## Aim
Extract the rows word for word, starting with the line that contains "Where should I" and continuing through the end of the rows, both ends included. Leave the pictures out of your answer.

Entries taken from a collection
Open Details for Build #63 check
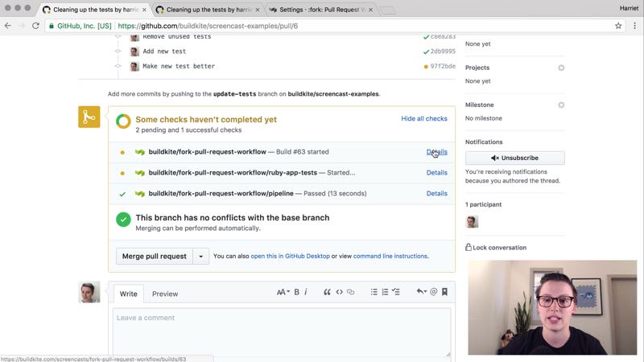Viewport: 644px width, 362px height. 436,151
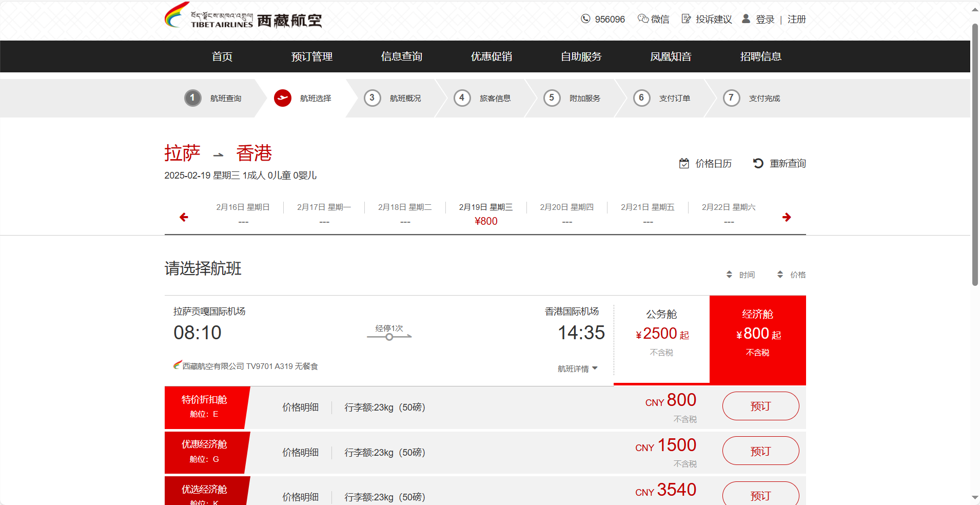Book the CNY 800 special discount fare
980x505 pixels.
pyautogui.click(x=760, y=406)
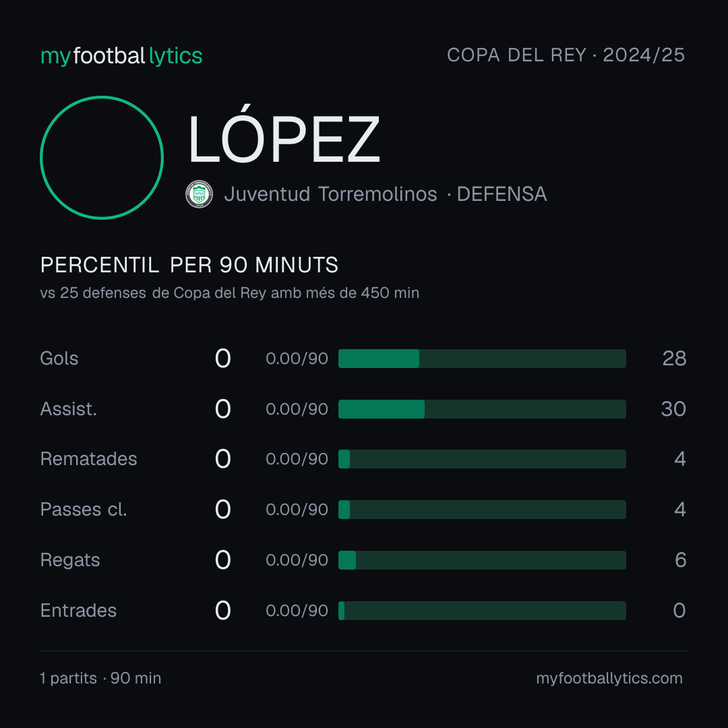The image size is (728, 728).
Task: Click the Juventud Torremolinos club crest icon
Action: pos(199,194)
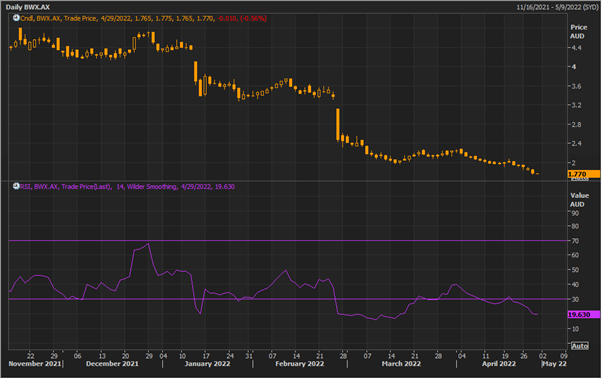
Task: Toggle Auto scaling on price axis
Action: (x=579, y=179)
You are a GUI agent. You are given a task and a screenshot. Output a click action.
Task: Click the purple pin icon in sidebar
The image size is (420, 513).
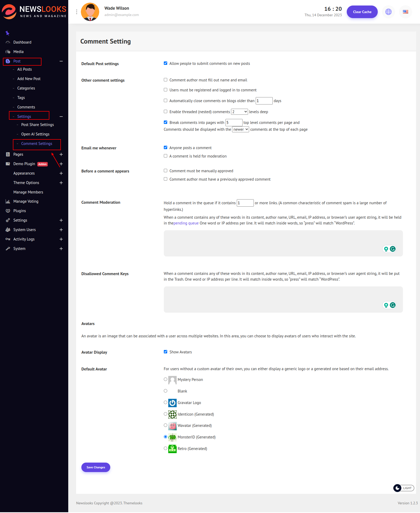pyautogui.click(x=7, y=33)
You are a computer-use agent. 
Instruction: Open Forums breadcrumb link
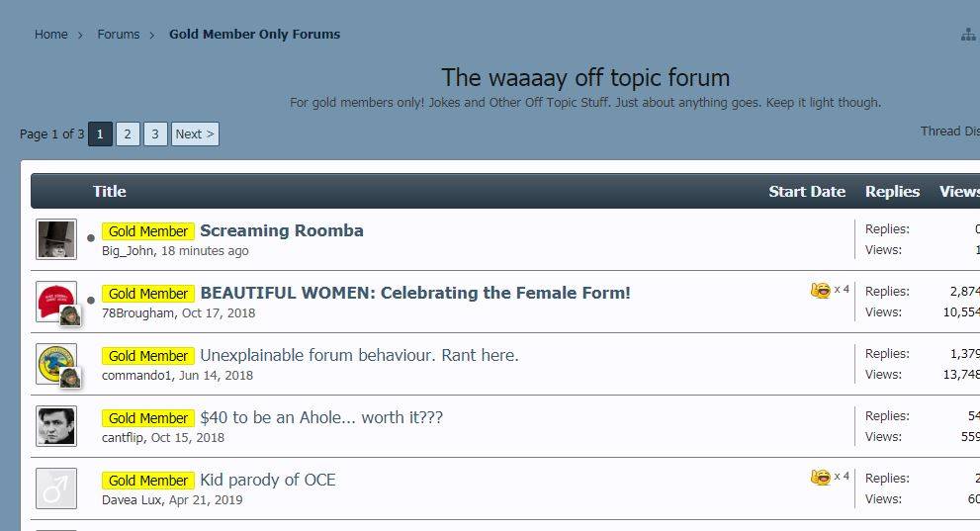coord(119,35)
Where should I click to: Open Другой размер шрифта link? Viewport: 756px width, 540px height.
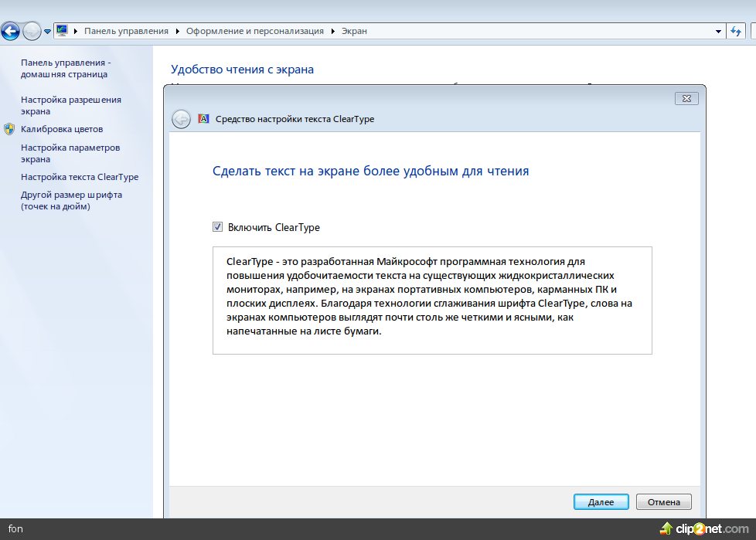tap(71, 200)
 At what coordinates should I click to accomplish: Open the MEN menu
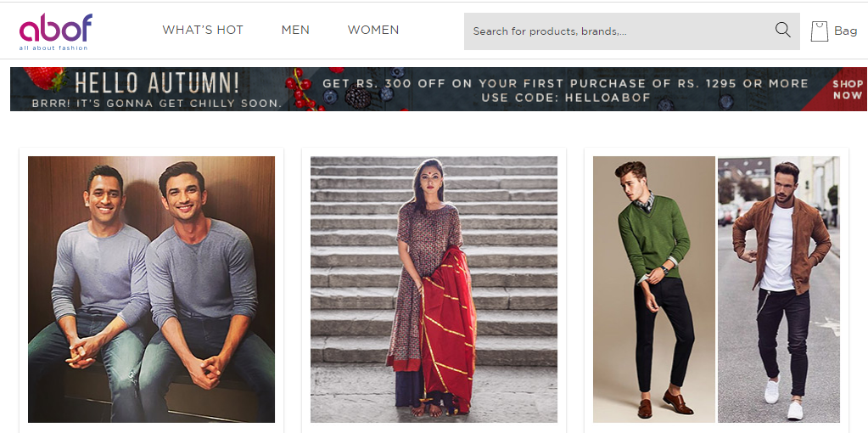point(295,30)
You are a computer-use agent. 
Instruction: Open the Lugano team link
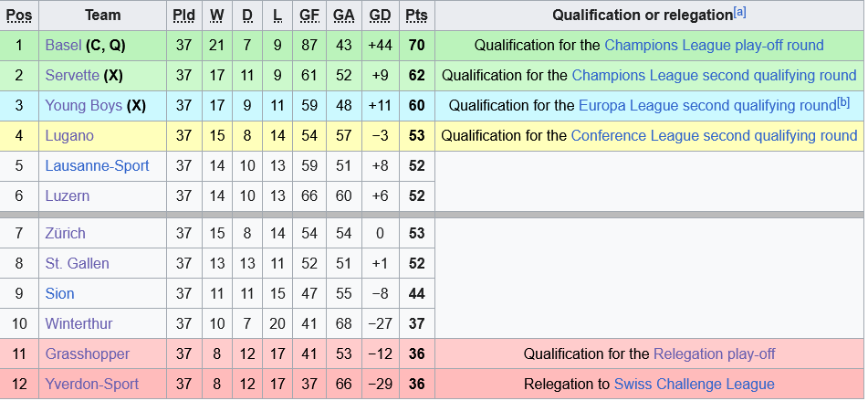click(69, 135)
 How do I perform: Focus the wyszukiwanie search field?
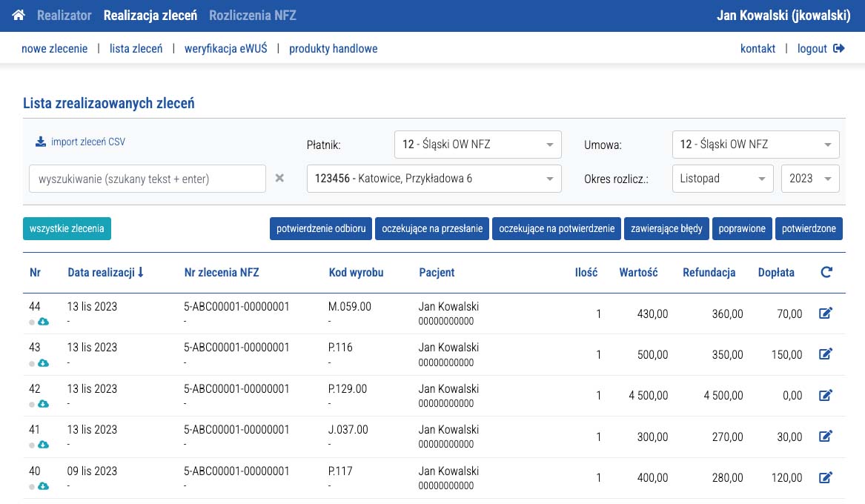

## Output for this exercise
Where should I click to: Open Другой размер шрифта link? Viewport: 756px width, 540px height.
tap(71, 200)
 At what coordinates should I click to accomplish: Open the MEN menu
point(295,30)
You are a computer-use agent. 
Instruction: Open the Lugano team link
click(69, 135)
 How do I perform: Focus the wyszukiwanie search field?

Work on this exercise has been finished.